Why image compression matters
Images make up the majority of bytes downloaded by a typical web page — often more than HTML, CSS and JavaScript combined. A single un-optimised camera photo can be 6 MB or more, while the same photo compressed at 80% quality will be under 400 KB and look identical to the human eye. Multiply that across a dozen photos on a portfolio, a product gallery, or a blog post and the savings are dramatic: faster page loads, lower bandwidth bills, happier mobile visitors, and a real boost to your Core Web Vitals (in particular LCP, the metric Google uses as a ranking signal).
How this image compressor works
Under the hood the tool uses a battle-tested open-source compression engine running entirely in your browser via a Web Worker, so the main thread stays responsive even on bulk jobs. For raster formats (JPG, PNG, GIF, WebP) it decodes the image, optionally resizes it, and re-encodes with the quality and target format you pick. For SVG it runs a text minifier that strips comments, doctype declarations and redundant whitespace from the markup — pure string manipulation, no re-rendering required.
Lossy vs lossless compression
Lossless compression squeezes out only data the decoder doesn't need — repeated bytes, unused colour entries, redundant markup. Pixel values are preserved exactly, so the result is bit-for-bit identical to the original on screen. PNG and SVG support lossless workflows; the trade-off is that file size reductions are usually modest (often 10–30%).
Lossy compression goes much further by discarding information your eye is unlikely to notice — high-frequency colour detail, very small luminance variations, areas of nearly-uniform colour. JPG, WebP and AVIF were designed for this. With a quality setting between 70 and 85 you'll typically see file sizes drop by 50–90% with no perceptible quality loss. Push the slider lower for aggressive savings on thumbnails and previews; push it higher for archival masters and prints.

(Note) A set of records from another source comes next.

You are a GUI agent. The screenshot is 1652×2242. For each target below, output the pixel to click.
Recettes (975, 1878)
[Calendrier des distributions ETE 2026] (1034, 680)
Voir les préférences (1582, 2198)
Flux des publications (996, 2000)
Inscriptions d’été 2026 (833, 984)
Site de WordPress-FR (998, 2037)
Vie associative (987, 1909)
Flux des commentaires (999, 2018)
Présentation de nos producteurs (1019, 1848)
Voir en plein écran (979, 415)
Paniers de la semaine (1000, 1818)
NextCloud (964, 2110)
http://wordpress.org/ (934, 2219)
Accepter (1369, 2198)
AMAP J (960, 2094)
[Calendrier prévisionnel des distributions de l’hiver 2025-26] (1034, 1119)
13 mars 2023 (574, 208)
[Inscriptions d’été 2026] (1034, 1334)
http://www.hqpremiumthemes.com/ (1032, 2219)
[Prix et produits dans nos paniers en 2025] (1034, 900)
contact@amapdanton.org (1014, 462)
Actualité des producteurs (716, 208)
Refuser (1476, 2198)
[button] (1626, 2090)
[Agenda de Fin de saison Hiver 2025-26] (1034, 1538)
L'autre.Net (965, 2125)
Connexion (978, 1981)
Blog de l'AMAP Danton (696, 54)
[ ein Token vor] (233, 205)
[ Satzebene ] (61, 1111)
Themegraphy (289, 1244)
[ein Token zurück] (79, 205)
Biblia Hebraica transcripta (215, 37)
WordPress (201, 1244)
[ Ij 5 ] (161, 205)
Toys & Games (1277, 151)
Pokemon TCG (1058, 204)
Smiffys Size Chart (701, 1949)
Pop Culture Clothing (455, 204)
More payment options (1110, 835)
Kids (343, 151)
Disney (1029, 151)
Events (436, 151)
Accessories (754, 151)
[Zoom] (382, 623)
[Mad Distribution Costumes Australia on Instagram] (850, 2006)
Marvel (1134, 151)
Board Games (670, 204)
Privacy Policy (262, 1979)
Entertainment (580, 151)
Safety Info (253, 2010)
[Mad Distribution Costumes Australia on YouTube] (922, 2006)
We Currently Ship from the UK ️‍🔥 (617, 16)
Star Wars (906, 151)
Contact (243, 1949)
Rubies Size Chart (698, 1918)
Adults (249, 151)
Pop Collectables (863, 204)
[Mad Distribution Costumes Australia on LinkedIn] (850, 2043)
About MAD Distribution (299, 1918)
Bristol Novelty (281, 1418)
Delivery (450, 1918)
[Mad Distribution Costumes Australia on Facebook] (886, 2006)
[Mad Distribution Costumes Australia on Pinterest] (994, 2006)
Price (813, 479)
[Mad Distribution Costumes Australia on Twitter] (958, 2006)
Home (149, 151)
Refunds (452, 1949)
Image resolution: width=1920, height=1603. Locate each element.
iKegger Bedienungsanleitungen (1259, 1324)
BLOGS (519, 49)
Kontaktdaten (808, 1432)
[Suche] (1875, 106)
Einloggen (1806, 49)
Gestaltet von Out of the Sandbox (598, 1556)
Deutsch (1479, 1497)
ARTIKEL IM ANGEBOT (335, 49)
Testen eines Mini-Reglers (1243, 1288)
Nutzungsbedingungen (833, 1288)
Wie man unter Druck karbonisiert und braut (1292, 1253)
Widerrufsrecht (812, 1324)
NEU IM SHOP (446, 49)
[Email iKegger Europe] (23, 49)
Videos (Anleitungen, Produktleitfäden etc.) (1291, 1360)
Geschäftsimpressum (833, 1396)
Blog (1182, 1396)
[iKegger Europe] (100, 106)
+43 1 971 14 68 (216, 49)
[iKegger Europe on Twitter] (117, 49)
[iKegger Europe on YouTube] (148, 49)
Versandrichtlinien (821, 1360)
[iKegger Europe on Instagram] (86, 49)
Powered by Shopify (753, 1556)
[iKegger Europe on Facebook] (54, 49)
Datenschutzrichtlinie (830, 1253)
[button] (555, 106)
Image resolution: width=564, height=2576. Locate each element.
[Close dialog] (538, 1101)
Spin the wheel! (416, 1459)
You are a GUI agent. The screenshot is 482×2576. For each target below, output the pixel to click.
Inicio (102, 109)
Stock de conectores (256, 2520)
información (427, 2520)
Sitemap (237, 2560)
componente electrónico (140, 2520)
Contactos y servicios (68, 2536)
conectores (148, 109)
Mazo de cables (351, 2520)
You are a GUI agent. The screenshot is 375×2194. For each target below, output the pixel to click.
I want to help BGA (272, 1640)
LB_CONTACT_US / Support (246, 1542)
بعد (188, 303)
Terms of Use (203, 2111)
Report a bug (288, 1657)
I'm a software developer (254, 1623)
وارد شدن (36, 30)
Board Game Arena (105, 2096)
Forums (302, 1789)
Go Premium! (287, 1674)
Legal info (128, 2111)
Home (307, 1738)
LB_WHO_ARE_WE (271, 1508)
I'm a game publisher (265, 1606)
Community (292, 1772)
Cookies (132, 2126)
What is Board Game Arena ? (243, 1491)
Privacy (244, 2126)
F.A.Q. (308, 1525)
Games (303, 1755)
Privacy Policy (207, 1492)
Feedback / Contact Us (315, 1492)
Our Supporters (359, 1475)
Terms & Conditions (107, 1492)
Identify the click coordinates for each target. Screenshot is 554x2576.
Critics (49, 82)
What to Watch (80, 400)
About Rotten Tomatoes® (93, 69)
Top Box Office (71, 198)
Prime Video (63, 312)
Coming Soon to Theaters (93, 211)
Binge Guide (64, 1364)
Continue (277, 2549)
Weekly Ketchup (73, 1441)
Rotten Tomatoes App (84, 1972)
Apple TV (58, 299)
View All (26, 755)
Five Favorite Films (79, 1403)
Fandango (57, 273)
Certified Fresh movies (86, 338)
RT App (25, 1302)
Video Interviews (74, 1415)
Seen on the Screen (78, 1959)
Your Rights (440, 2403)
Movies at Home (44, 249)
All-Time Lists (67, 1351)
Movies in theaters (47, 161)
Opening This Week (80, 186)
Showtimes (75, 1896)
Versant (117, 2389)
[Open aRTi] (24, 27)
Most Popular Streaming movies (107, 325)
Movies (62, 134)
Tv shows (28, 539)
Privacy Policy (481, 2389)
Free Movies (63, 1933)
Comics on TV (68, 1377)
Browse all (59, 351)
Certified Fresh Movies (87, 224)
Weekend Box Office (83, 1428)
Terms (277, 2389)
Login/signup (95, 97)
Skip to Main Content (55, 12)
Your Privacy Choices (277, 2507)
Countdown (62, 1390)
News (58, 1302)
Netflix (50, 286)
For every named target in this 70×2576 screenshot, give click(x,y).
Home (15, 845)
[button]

Choosing the right output format
For photographs and screenshots full of detail, JPG remains the safe default — it's universally supported and very efficient at quality settings of 75 and above. For photos on modern sites where bytes matter most, WebP is the better choice: it produces 25–35% smaller files than JPG at the same visual quality. Reserve PNG for graphics that need sharp edges, transparency, or pixel-perfect text — but if you don't need transparency, converting a PNG screenshot to WebP can shrink it by 80% or more.
Privacy by default
Because everything runs locally, none of your files ever touch our servers — there's no upload step, no temporary storage, and no analytics on the file contents. That makes this compressor safe to use for personal photos, screenshots of internal tools, draft client work, or anything else you wouldn't want sitting on a third-party server. The only thing we collect is anonymous tool-visit counts, the same as every other page on the site.